■ **WORK TO BE COMPLETED**: Please update the passage on Rehoboth's food distribution, starting with "Even as schools" and going on through "from 50 to 100.", so that "groceries" becomes "food".

■ **SELECTED EXCERPT**:
# # #
Even as schools were shut down due to the virus, Rehoboth staff began working even harder to feed students and their families. Many qualify for a free school lunch program, which the school is working to continue offering outside of the school walls. And since the beginning of the outbreak, needs have continued to grow.
Gallup, the nearest town with affordable supplies, was recently shut down. As a result, many people who normally travel to the town for groceries now rely on the food and water distribution offered by Rehoboth. With the help of our donors, they’ve recently doubled the number of families served, from 50 to 100.
World Renew values partnerships with local organizations like Rehoboth, because they are the most in touch with the community’s needs.
“They know the area, they know the issues better than we do,” says Bob Laarman, Director of World Renew Disaster Response Services. This approach is especially useful with the COVID-19 crisis, as volunteers are no longer being sent to affected areas. Instead, the work happens directly through people in the community. For example, when it comes to helping the most remote families, Rehoboth has hired members of the Navajo Nation to drive supplies out to those in need.
# # #
■ **STORED DATA**:
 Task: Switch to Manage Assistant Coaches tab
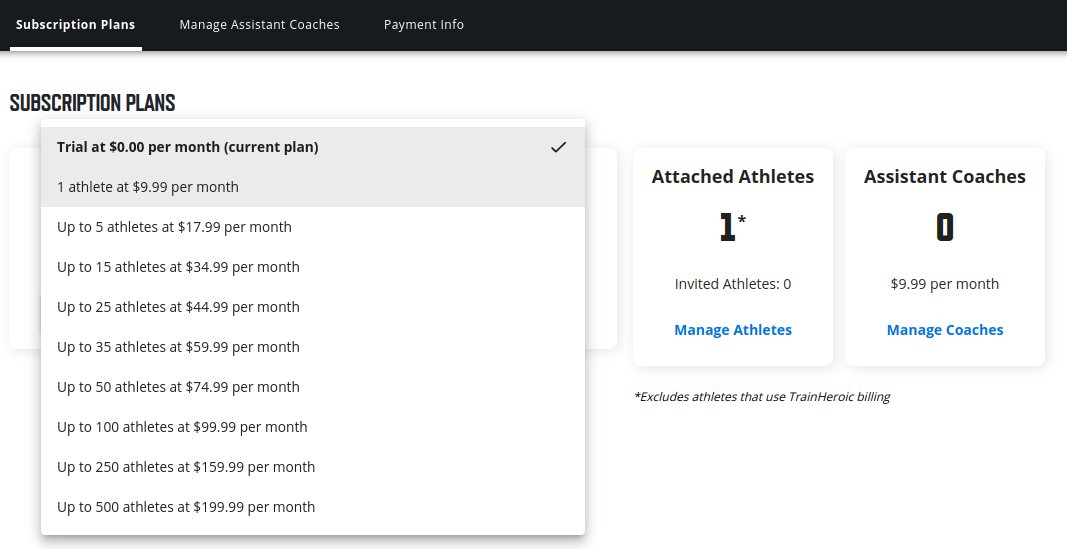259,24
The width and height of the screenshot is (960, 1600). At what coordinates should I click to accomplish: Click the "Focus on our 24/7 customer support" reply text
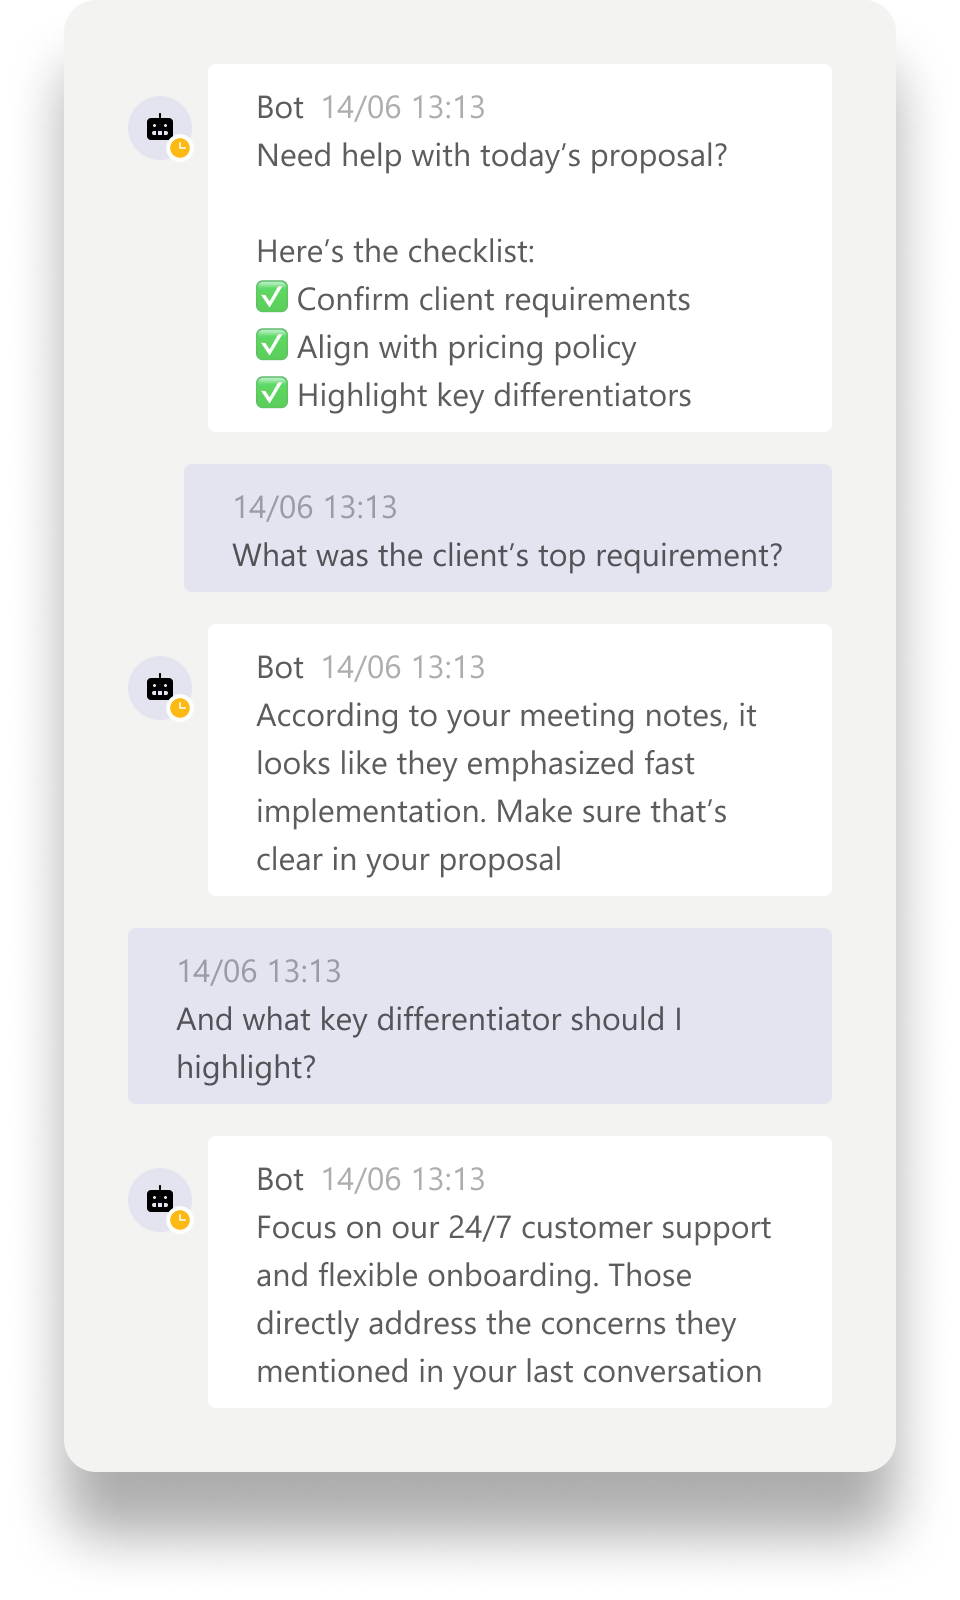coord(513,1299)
# # #
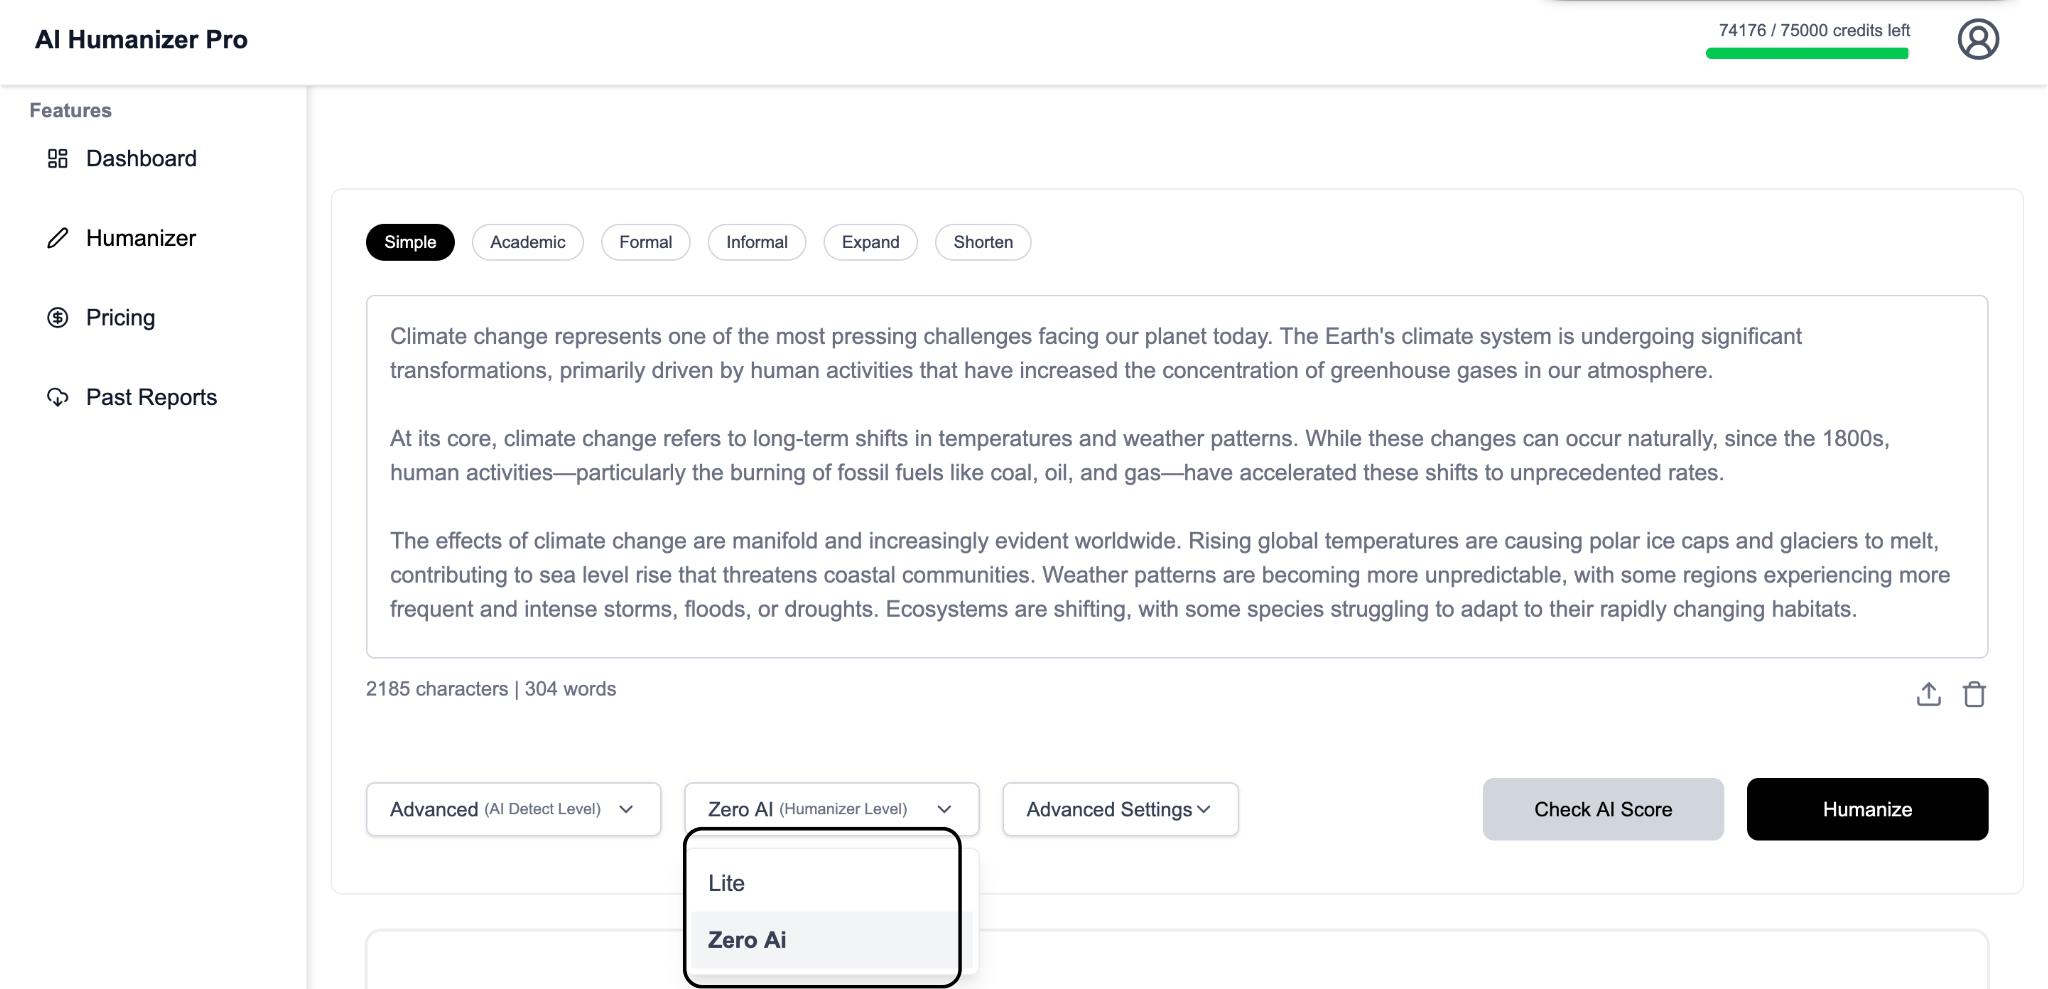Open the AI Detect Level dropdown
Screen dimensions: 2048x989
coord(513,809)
# # #
■ **WRITTEN SOLUTION**:
Even as schools were shut down due to the virus, Rehoboth staff began working even harder to feed students and their families. Many qualify for a free school lunch program, which the school is working to continue offering outside of the school walls. And since the beginning of the outbreak, needs have continued to grow.
Gallup, the nearest town with affordable supplies, was recently shut down. As a result, many people who normally travel to the town for food now rely on the food and water distribution offered by Rehoboth. With the help of our donors, they’ve recently doubled the number of families served, from 50 to 100.